### LESETEXT
* * * *

Rezensiert für infoclio.ch und H-Soz-Kult von:
Jon Mathieu, Istituto di Storia delle Alpi ISAlp, Università della Svizzera italiana
E-Mail: <jon.mathieuisalp.unisi.ch>

Nach Frankreich, Dänemark, den Niederlanden, Italien, Österreich, Deutschland und Luxemburg hat jetzt auch die Schweiz eine historische Untersuchung über ihre nationalen «Erinnerungsorte» – lieux de mémoire. Nicht dass man bisher nichts Derartiges erforscht und publiziert hätte. Im Gegenteil: Erinnerungskultur ist seit etlicher Zeit auch hierzulande ein prominentes Thema. Doch das neue Buch von Georg Kreis bringt erstmals eine systematische Auseinandersetzung mit dem ursprünglich von Pierre Nora entwickelten Konzept und eine daran angelehnte Aufarbeitung von schweizerischen Materialien. Es schliesst damit eine wichtige Lücke in der historiographischen Landschaft.

* * * *

### AUSGELESENE DATEN
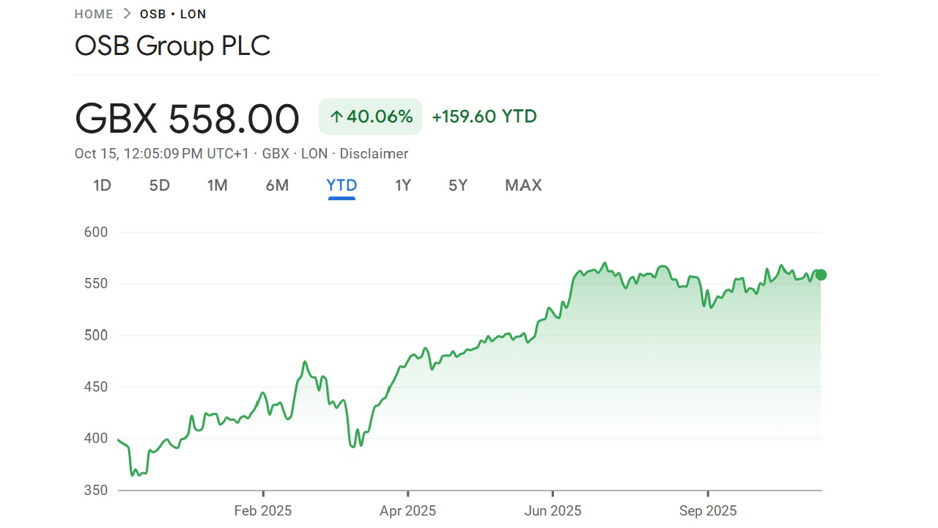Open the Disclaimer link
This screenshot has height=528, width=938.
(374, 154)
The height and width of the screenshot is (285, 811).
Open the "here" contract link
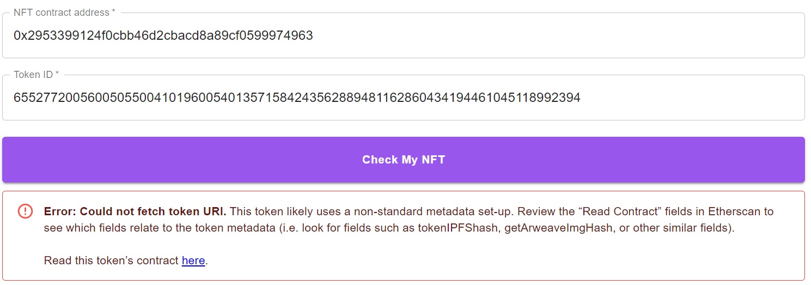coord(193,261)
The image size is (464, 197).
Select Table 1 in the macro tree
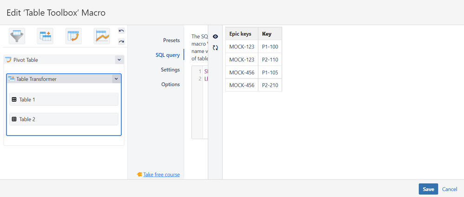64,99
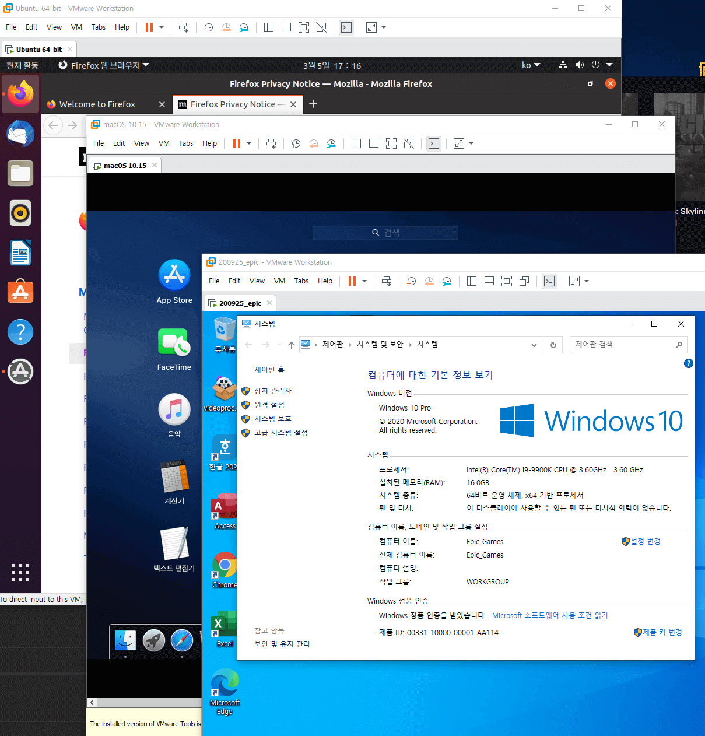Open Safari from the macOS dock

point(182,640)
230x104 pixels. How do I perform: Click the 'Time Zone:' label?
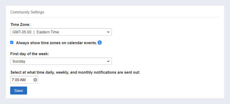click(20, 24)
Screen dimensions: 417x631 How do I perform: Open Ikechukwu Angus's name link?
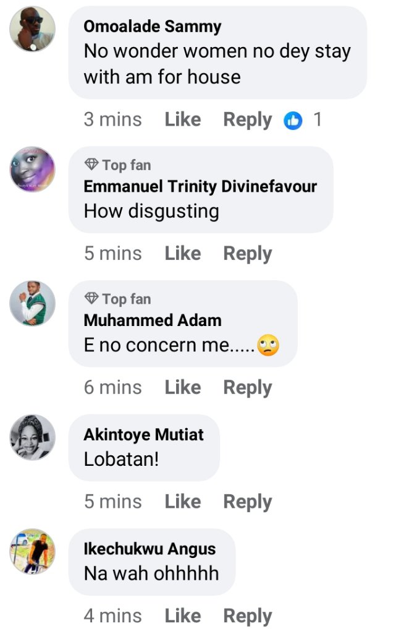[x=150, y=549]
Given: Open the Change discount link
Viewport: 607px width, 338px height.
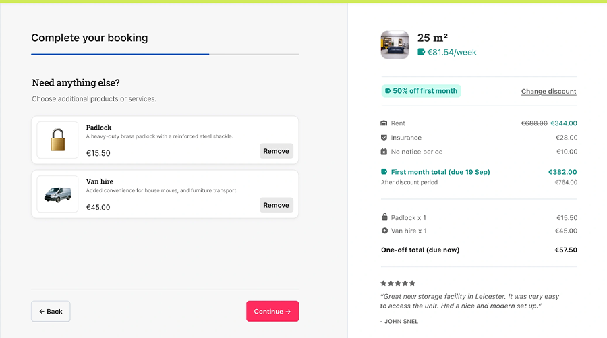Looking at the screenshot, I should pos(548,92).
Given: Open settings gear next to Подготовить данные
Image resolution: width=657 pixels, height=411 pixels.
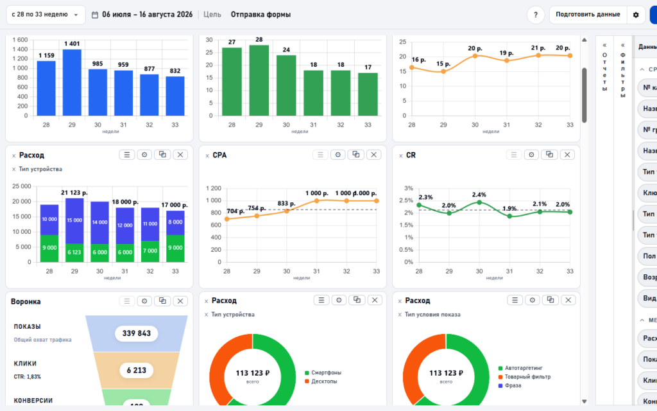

* * * *

### AUFGABE 1
Nennen Sie alle Länder, die laut dem Lesetext schon vor der Schweiz eine historische Untersuchung über ihre nationalen Erinnerungsorte hatten.
### AUFGABE 2
Geben Sie die Passage des Lesetextes zwischen „Nach Frankreich, Dänemark, den“ und „der historiographischen Landschaft.“, beide Stellen eingeschlossen, wortgetreu wieder.

### SCHRIFTLICHE ANTWORT 1
Frankreich, Dänemark, die Niederlande, Italien, Österreich, Deutschland und Luxemburg.

### SCHRIFTLICHE ANTWORT 2
Nach Frankreich, Dänemark, den Niederlanden, Italien, Österreich, Deutschland und Luxemburg hat jetzt auch die Schweiz eine historische Untersuchung über ihre nationalen «Erinnerungsorte» – lieux de mémoire. Nicht dass man bisher nichts Derartiges erforscht und publiziert hätte. Im Gegenteil: Erinnerungskultur ist seit etlicher Zeit auch hierzulande ein prominentes Thema. Doch das neue Buch von Georg Kreis bringt erstmals eine systematische Auseinandersetzung mit dem ursprünglich von Pierre Nora entwickelten Konzept und eine daran angelehnte Aufarbeitung von schweizerischen Materialien. Es schliesst damit eine wichtige Lücke in der historiographischen Landschaft.